One dramatic news event, however, changed all that. The horrific murder of toddler James Bulger in 1993 understandably sparked a bout of national agonising about the kind of society the Tories had created over the preceding 13 or 14 years.
The beneficiary was an up-and-coming Labour frontbencher by the name of Tony Blair, then Shadow Home Secretary, whose famous soundbite “tough on crime, tough on the causes of crime,” encapsulated the changed national mood.
The repercussions are still being felt today. It is arguable that without the higher profile afforded him by the Bulger case, Mr Blair would never have eclipsed his older rival Gordon Brown in the subsequent battle for the Labour succession.
Be that as it may, tackling the causes of crime and anti-social behaviour has remained a core part of the New Labour agenda ever since.
Nearly two decades on, though, the political wheel has turned nearly full circle. Now it’s Labour that has been in power for 13 years, and Labour that must try to explain the deeper social malaise behind an almost equally horrific case.
David Cameron has often been accused of modelling himself on Mr Blair – but
commentators can surely be forgiven for drawing the comparison again after yesterday's speech by the Tory leader on the Edlington attacks.
Ever since he became Tory leader in 2005, Mr Cameron has attempted to paint a picture of what he sees as Britain’s “broken society,” casting himself in the role of healer.

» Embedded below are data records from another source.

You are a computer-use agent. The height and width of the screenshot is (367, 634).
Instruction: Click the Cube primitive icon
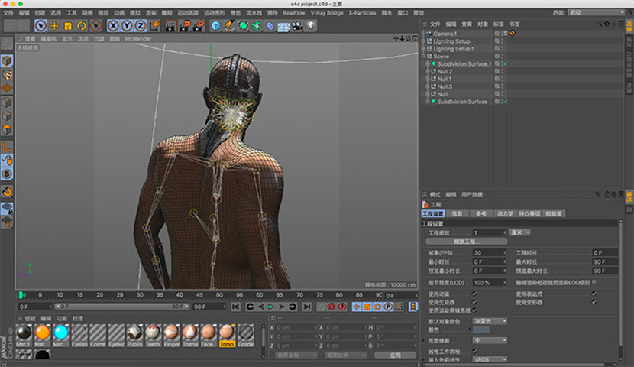216,26
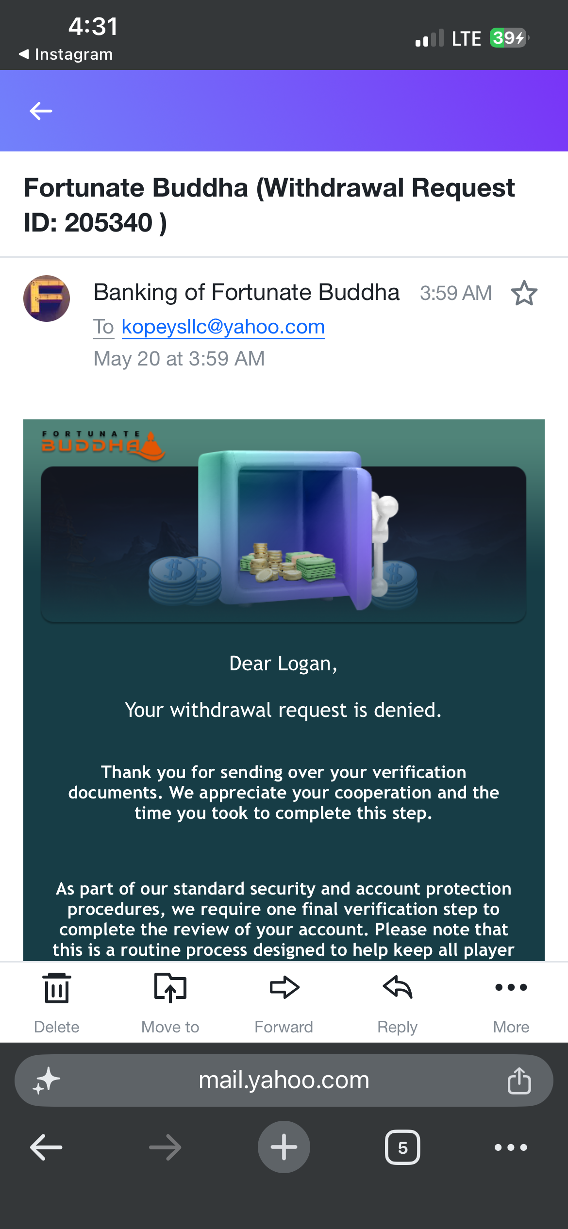Open a new tab with plus button
The width and height of the screenshot is (568, 1229).
284,1147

However Labour has tried to dismiss the idea as, at best, a caricacture, and at worst, a slur on the decent hard-working, law-abiding families who make up the vast majority of the population.
Yesterday’s political exchanges saw that debate played out in microcosm. Mr Cameron said the case of two young boys tortured in Doncaster was not an "isolated incident of evil" but symptomatic of wider social problems.
Openly comparing the case to that of James Bulger, he said it should cause people to ask themselves: “What has gone wrong with our society and what we are going to do about it?"
Labour, in turn, accused Mr Cameron of "tarring" the people of Britain by "seizing on one absolutely horrific crime, with Treasury minister Liam Byrne branding the speech “unpleasant.”
Part of Labour’s objection to the phrase “broken society” is that it is, in a sense, a contradiction in terms, that the word “society” implies the existence of the kind of shared values and community spirit that Mr Cameron is suggesting is absent.
But the biggest question Labour has to answer is why after 13 criminal justice bills and the creation of more than 3,000 additional offences since 1997, we appear to be no further forward than we were in 1993.
For the first time in three elections, it looks like the Tories once more have a chance to make the ‘law and order issue’ their own.